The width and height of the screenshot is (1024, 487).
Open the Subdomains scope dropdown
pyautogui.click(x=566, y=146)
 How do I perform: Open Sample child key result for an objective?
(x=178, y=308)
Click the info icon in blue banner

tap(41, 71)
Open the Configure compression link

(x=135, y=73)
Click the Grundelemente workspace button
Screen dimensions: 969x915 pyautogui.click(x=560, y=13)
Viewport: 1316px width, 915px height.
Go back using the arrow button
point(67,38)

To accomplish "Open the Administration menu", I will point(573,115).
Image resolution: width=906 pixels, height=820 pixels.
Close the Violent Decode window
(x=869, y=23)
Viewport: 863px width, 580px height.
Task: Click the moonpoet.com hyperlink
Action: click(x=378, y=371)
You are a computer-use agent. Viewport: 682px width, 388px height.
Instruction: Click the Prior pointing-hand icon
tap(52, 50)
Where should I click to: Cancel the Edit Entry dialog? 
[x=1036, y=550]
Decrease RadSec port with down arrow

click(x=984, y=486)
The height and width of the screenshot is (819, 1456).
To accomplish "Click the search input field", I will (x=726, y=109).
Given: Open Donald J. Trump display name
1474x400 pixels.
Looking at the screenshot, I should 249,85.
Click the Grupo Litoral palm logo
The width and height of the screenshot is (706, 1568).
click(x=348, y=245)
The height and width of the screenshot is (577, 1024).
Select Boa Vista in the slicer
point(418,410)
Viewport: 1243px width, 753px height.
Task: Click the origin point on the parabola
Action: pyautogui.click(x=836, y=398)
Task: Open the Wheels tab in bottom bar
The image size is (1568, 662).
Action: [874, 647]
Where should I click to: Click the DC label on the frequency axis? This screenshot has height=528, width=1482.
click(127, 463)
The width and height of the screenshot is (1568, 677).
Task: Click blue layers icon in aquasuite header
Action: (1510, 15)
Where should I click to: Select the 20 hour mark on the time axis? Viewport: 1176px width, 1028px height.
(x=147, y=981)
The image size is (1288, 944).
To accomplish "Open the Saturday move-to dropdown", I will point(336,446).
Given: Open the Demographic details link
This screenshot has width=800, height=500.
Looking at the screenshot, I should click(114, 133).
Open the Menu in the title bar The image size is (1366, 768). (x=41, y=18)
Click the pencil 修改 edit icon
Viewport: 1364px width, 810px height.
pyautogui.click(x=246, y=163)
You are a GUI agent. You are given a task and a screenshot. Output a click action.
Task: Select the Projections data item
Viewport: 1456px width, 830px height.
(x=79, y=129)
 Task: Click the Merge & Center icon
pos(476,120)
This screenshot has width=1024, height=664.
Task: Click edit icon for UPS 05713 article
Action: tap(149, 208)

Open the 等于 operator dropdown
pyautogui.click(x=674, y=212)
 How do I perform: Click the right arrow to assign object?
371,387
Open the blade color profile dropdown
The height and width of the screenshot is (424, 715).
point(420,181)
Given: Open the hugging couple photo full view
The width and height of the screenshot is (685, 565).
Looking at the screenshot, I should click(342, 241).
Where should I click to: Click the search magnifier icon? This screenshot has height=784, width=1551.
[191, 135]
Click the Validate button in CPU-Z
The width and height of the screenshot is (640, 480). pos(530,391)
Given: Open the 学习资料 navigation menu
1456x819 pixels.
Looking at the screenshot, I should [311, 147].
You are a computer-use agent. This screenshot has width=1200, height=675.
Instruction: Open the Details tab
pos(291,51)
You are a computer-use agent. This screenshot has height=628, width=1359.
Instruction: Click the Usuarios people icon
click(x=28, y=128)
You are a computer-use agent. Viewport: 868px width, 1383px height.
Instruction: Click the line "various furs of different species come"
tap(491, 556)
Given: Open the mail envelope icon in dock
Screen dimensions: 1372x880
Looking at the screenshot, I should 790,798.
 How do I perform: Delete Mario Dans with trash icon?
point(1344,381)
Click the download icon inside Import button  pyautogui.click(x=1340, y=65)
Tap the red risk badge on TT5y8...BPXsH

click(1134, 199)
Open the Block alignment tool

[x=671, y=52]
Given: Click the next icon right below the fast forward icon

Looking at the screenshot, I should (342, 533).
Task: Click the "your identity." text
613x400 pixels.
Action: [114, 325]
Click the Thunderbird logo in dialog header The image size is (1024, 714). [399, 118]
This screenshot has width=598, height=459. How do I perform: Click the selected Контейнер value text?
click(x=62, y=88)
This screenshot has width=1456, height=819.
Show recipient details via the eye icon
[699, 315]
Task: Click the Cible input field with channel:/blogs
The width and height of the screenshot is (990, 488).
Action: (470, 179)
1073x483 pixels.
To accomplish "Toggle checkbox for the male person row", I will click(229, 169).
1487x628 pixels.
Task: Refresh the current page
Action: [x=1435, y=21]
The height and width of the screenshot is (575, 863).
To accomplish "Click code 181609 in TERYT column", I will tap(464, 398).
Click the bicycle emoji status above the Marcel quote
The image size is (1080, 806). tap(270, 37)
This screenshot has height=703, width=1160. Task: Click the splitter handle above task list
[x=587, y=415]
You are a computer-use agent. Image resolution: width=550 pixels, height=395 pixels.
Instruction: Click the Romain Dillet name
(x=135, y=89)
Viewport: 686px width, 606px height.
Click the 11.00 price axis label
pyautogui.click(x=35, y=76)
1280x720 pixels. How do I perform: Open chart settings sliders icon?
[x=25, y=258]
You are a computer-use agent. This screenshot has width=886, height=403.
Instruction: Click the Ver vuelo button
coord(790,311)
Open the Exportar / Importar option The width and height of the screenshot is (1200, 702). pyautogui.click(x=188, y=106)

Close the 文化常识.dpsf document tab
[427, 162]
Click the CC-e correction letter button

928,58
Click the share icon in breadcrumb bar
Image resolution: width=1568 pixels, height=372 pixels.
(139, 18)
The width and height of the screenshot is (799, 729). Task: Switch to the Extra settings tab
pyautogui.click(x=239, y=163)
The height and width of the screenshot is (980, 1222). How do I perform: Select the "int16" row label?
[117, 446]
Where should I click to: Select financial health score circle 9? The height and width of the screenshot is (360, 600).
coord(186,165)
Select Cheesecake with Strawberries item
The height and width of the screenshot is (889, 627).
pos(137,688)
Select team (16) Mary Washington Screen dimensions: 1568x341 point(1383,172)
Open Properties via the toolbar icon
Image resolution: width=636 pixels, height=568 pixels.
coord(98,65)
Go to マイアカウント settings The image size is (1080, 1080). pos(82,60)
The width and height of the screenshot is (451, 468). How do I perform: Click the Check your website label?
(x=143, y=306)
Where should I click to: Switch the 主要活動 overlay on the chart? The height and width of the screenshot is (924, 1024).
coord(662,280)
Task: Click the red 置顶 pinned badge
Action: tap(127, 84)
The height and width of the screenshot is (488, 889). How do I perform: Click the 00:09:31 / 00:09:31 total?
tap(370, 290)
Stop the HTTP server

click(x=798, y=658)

▶ **PROBLEM TO WORK ON**: Copy all of the records above word for word.

▶ **EXERCISE RESULT**:
The width and height of the screenshot is (1024, 487).
Open the Subdomains scope dropdown
pyautogui.click(x=566, y=146)
 How do I perform: Open Sample child key result for an objective?
(x=178, y=308)
Click the info icon in blue banner

tap(41, 71)
Open the Configure compression link

(x=135, y=73)
Click the Grundelemente workspace button
Screen dimensions: 969x915 pyautogui.click(x=560, y=13)
Viewport: 1316px width, 915px height.
Go back using the arrow button
point(67,38)

To accomplish "Open the Administration menu", I will point(573,115).
Image resolution: width=906 pixels, height=820 pixels.
Close the Violent Decode window
(x=869, y=23)
Viewport: 863px width, 580px height.
Task: Click the moonpoet.com hyperlink
Action: click(x=378, y=371)
You are a computer-use agent. Viewport: 682px width, 388px height.
Instruction: Click the Prior pointing-hand icon
tap(52, 50)
Where should I click to: Cancel the Edit Entry dialog? 
[x=1036, y=550]
Decrease RadSec port with down arrow

click(x=984, y=486)
The height and width of the screenshot is (819, 1456).
To accomplish "Click the search input field", I will (x=726, y=109).
Given: Open Donald J. Trump display name
1474x400 pixels.
Looking at the screenshot, I should 249,85.
Click the Grupo Litoral palm logo
The width and height of the screenshot is (706, 1568).
click(x=348, y=245)
The height and width of the screenshot is (577, 1024).
Select Boa Vista in the slicer
point(418,410)
Viewport: 1243px width, 753px height.
Task: Click the origin point on the parabola
Action: pyautogui.click(x=836, y=398)
Task: Open the Wheels tab in bottom bar
The image size is (1568, 662).
Action: [874, 647]
Where should I click to: Click the DC label on the frequency axis? This screenshot has height=528, width=1482.
click(127, 463)
The width and height of the screenshot is (1568, 677).
Task: Click blue layers icon in aquasuite header
Action: (1510, 15)
Where should I click to: Select the 20 hour mark on the time axis? Viewport: 1176px width, 1028px height.
(x=147, y=981)
The image size is (1288, 944).
To accomplish "Open the Saturday move-to dropdown", I will point(336,446).
Given: Open the Demographic details link
This screenshot has width=800, height=500.
Looking at the screenshot, I should click(114, 133).
Open the Menu in the title bar The image size is (1366, 768). (x=41, y=18)
Click the pencil 修改 edit icon
Viewport: 1364px width, 810px height.
pyautogui.click(x=246, y=163)
You are a GUI agent. You are given a task and a screenshot. Output a click action.
Task: Select the Projections data item
Viewport: 1456px width, 830px height.
(x=79, y=129)
 Task: Click the Merge & Center icon
pos(476,120)
This screenshot has width=1024, height=664.
Task: Click edit icon for UPS 05713 article
Action: tap(149, 208)

Open the 等于 operator dropdown
pyautogui.click(x=674, y=212)
 How do I perform: Click the right arrow to assign object?
371,387
Open the blade color profile dropdown
The height and width of the screenshot is (424, 715).
point(420,181)
Given: Open the hugging couple photo full view
The width and height of the screenshot is (685, 565).
Looking at the screenshot, I should click(342, 241).
Where should I click to: Click the search magnifier icon? This screenshot has height=784, width=1551.
[191, 135]
Click the Validate button in CPU-Z
The width and height of the screenshot is (640, 480). pos(530,391)
Given: Open the 学习资料 navigation menu
1456x819 pixels.
Looking at the screenshot, I should [311, 147].
You are a computer-use agent. This screenshot has width=1200, height=675.
Instruction: Open the Details tab
pos(291,51)
You are a computer-use agent. This screenshot has height=628, width=1359.
Instruction: Click the Usuarios people icon
click(x=28, y=128)
You are a computer-use agent. Viewport: 868px width, 1383px height.
Instruction: Click the line "various furs of different species come"
tap(491, 556)
Given: Open the mail envelope icon in dock
Screen dimensions: 1372x880
Looking at the screenshot, I should 790,798.
 How do I perform: Delete Mario Dans with trash icon?
point(1344,381)
Click the download icon inside Import button  pyautogui.click(x=1340, y=65)
Tap the red risk badge on TT5y8...BPXsH

click(1134, 199)
Open the Block alignment tool

[x=671, y=52]
Given: Click the next icon right below the fast forward icon

Looking at the screenshot, I should (342, 533).
Task: Click the "your identity." text
613x400 pixels.
Action: [114, 325]
Click the Thunderbird logo in dialog header The image size is (1024, 714). [399, 118]
This screenshot has width=598, height=459. How do I perform: Click the selected Контейнер value text?
click(x=62, y=88)
This screenshot has width=1456, height=819.
Show recipient details via the eye icon
[699, 315]
Task: Click the Cible input field with channel:/blogs
The width and height of the screenshot is (990, 488).
Action: (470, 179)
1073x483 pixels.
To accomplish "Toggle checkbox for the male person row", I will click(229, 169).
1487x628 pixels.
Task: Refresh the current page
Action: [x=1435, y=21]
The height and width of the screenshot is (575, 863).
To accomplish "Click code 181609 in TERYT column", I will tap(464, 398).
Click the bicycle emoji status above the Marcel quote
The image size is (1080, 806). tap(270, 37)
This screenshot has height=703, width=1160. Task: Click the splitter handle above task list
[x=587, y=415]
You are a computer-use agent. Image resolution: width=550 pixels, height=395 pixels.
Instruction: Click the Romain Dillet name
(x=135, y=89)
Viewport: 686px width, 606px height.
Click the 11.00 price axis label
pyautogui.click(x=35, y=76)
1280x720 pixels. How do I perform: Open chart settings sliders icon?
[x=25, y=258]
You are a computer-use agent. This screenshot has width=886, height=403.
Instruction: Click the Ver vuelo button
coord(790,311)
Open the Exportar / Importar option The width and height of the screenshot is (1200, 702). pyautogui.click(x=188, y=106)

Close the 文化常识.dpsf document tab
[427, 162]
Click the CC-e correction letter button

928,58
Click the share icon in breadcrumb bar
Image resolution: width=1568 pixels, height=372 pixels.
(139, 18)
The width and height of the screenshot is (799, 729). Task: Switch to the Extra settings tab
pyautogui.click(x=239, y=163)
The height and width of the screenshot is (980, 1222). How do I perform: Select the "int16" row label?
[117, 446]
Where should I click to: Select financial health score circle 9? The height and width of the screenshot is (360, 600).
coord(186,165)
Select Cheesecake with Strawberries item
The height and width of the screenshot is (889, 627).
pos(137,688)
Select team (16) Mary Washington Screen dimensions: 1568x341 point(1383,172)
Open Properties via the toolbar icon
Image resolution: width=636 pixels, height=568 pixels.
coord(98,65)
Go to マイアカウント settings The image size is (1080, 1080). pos(82,60)
The width and height of the screenshot is (451, 468). How do I perform: Click the Check your website label?
(x=143, y=306)
Where should I click to: Switch the 主要活動 overlay on the chart? The height and width of the screenshot is (924, 1024).
coord(662,280)
Task: Click the red 置顶 pinned badge
Action: tap(127, 84)
The height and width of the screenshot is (488, 889). How do I perform: Click the 00:09:31 / 00:09:31 total?
tap(370, 290)
Stop the HTTP server

click(x=798, y=658)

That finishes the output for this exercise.